It’s time for the next part of our DIY Guitar Series, staining! This is the step where the guitar really started to transform. Jake and I are so pleased with how this baby is coming along, and we are happy to share the entire process with you! Enjoy!
If you are working on a guitar project and want to prep for stain, the first step is to sand the
entire guitar body. This helps the stain adhere to the wood, and also creates an even stain application over the entire surface. Looking back, we wished we had spent a little more time and attention sanding, because after staining there were a few spots darker than others. Our advice is to take special care with the sanding process!
Next, we covered any exposed hardware to prevent it from getting stained. The only exposed portion we had were these bridge post holes. Jake covered them with blue tape, and then used a sharp knife to cut around the edges for a perfect seal.
These are the supplies we used to stain: rubber gloves, Minwax Emerald Wiping Stain, and staining pads which can be purchased at Home Depot. The only other thing we used was a plastic trash bag under the guitar body to protect our surface.
Now, we were ready to stain! To begin, you can either squirt the stain onto the staining pad, or you can put a small amount on a plate and dip the staining pad in the stain and then apply. We used both methods! Note: If you use any Minwax wiping stains, be careful because they come out super fast when squeezing the bottle! We may or may not have made a few messes that way…
We then began applying the stain to the body. In this photo I am applying it in a circular motion, but we switched to applying it with the grain instead. We stained the entire top while it was sitting on the table, and then when moving to the sides and back, one of us would pick up the guitar in the holes and hold it while the other person stained. If you are alone, you can make a makeshift stand out of cardboard tubes to prop up the guitar while you stain.

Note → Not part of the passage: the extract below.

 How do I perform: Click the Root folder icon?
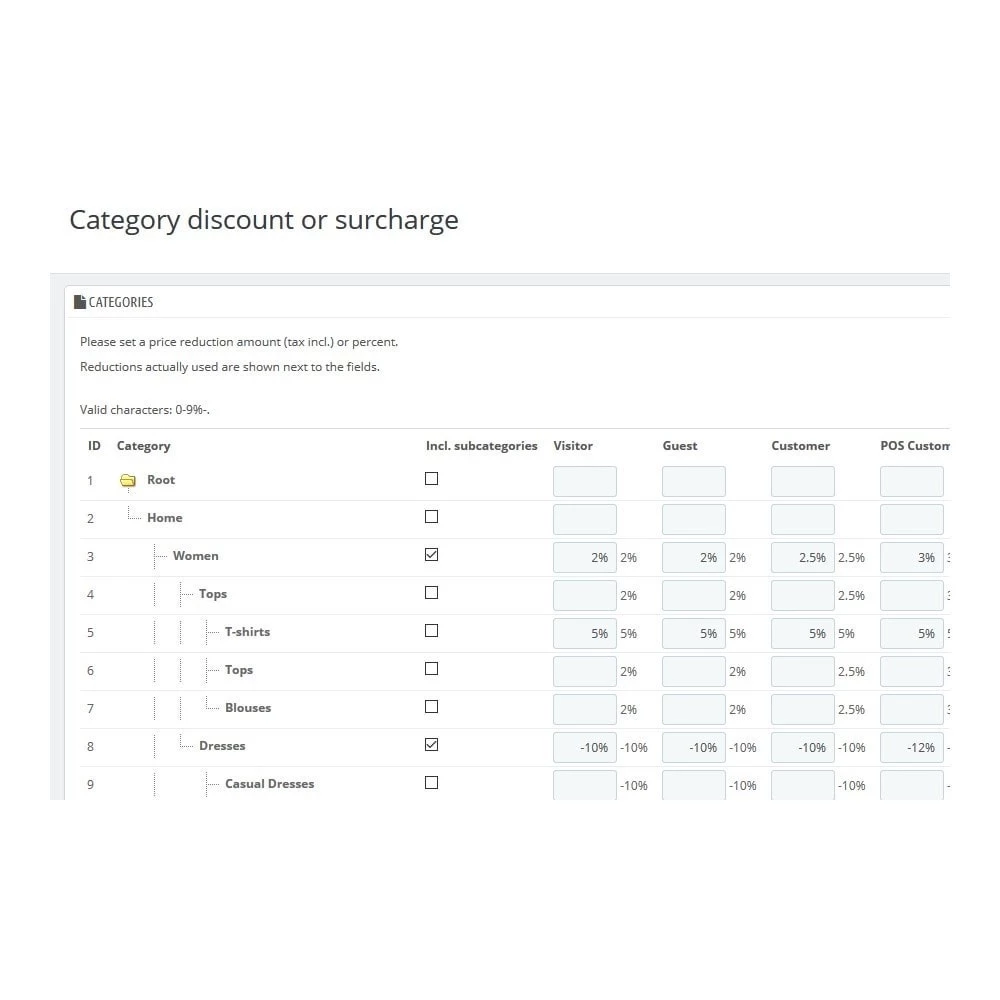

Here you can see the body fully stained while Jake evens out the color. We paid close attention to ensure that the guitar got an even look on the entire body. If you aren’t totally pleased after the first coat, don’t worry! Ours didn’t look great after the first coat, but the second coat created a rich color and evened out any imperfections.
Here the is the entire body after one coat! We are really pleased with this stain and love the color. In part four of this series, you will be able to see what the body looked like after 2 coats of stain, and then we will move on to the oiling process.
We hope you have been learning a lot through this series! It has been a big learning process for us as well. Thanks so much for reading!